Along the way, Brickell explored collaborative outlets. The Heavy Circles (2008) paired her with musicians including Harper Simon, yielding a set of songs that balanced art-pop sensibilities with her lyrical directness. With legendary drummer Steve Gadd, she fronted the Gaddabouts, releasing material that leaned into rhythmically supple, roots-informed songwriting. These projects broadened her palette without sacrificing the quiet individuality at the center of her music.
Collaboration with Steve Martin and Theater
A later-turn creative partnership with actor, writer, and banjoist Steve Martin opened a new chapter. Their 2013 album, Love Has Come For You, melded Martin's bluegrass instrumentation with Brickell's lyrical clarity. The title track earned them a Grammy Award for Best American Roots Song in 2014, spotlighting her adaptability and ear for narrative. The duo followed with So Familiar (2015). Their work expanded to the stage with Bright Star, a bluegrass-inflected musical set in the American South. With a story by Martin and lyrics by Brickell, Bright Star opened on Broadway in 2016, earned multiple Tony Award nominations, and affirmed Brickell's skill at shaping character and story through song.
Personal Life
Brickell's personal and creative worlds intersected publicly when she met singer-songwriter Paul Simon after her Saturday Night Live performance in 1988. They married in 1992 and have three children together, a family life she has tended to keep relatively private. Both artists maintained active careers while occasionally influencing each other's creative circles. In 2014, a brief and widely reported domestic dispute led to short-lived legal proceedings that were quickly resolved, after which she and Simon emphasized their continuing commitment to one another.
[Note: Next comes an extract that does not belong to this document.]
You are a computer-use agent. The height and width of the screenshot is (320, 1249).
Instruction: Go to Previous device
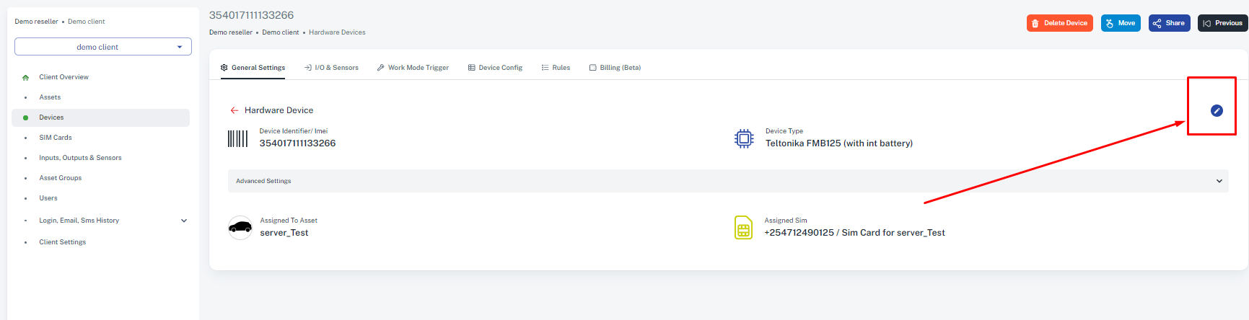(1223, 23)
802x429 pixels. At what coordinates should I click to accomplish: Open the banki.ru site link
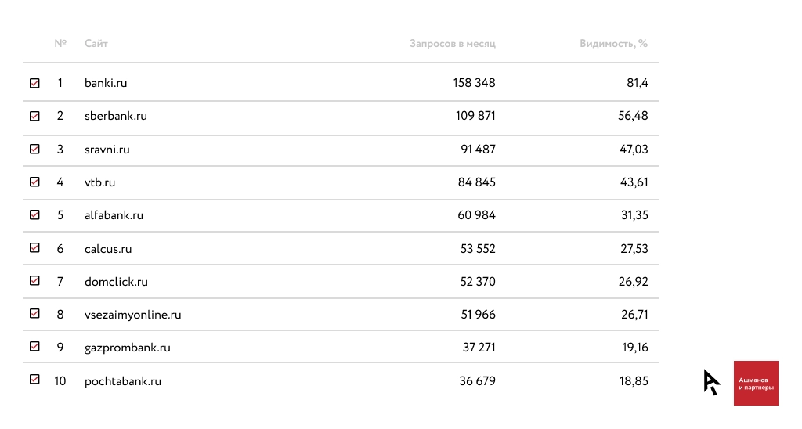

Artistry, Bandmates, and Ongoing Influence
Brickell's artistry rests on a distinctive balance: a lucid, conversational tone layered over subtly intricate rhythms and harmonies. Her phrasing often makes complex ideas feel offhand, a quality that first intrigued audiences with What I Am and continued through her later catalog. The long-running collaboration with New Bohemians relied on the elastic guitar voice of Kenny Withrow, the melodic grounding of Brad Houser, the pulse of Brandon Aly, and the textures of John Bush, with later contributions from musicians such as Carter Albrecht, whose death in 2007 was mourned by the community that had grown around the band.
Her partnerships with Steve Martin, Harper Simon, and Steve Gadd underscore a career-long openness to musical conversation. Rather than chase trends, she has tended to build bodies of work that reward close listening, where small turns of phrase and understated melodies linger. Bright Star brought her songwriting to audiences beyond the record-buying public and demonstrated how comfortably her lyrical voice could inhabit narrative drama.
Legacy
From Dallas club stages to platinum records, from roots collaborations to Broadway, Edie Brickell has sustained a career defined by curiosity, restraint, and craft. She arrived as a singular voice in the late 1980s and matured into an artist who values ensemble chemistry as much as individual expression. The people around her have been central to that story: the camaraderie of New Bohemians, the creative spark with Steve Martin, and the steady presence of Paul Simon and their family life. Together, these relationships form the lattice on which she has built enduring songs, a body of work that continues to find new listeners while remaining unmistakably her own.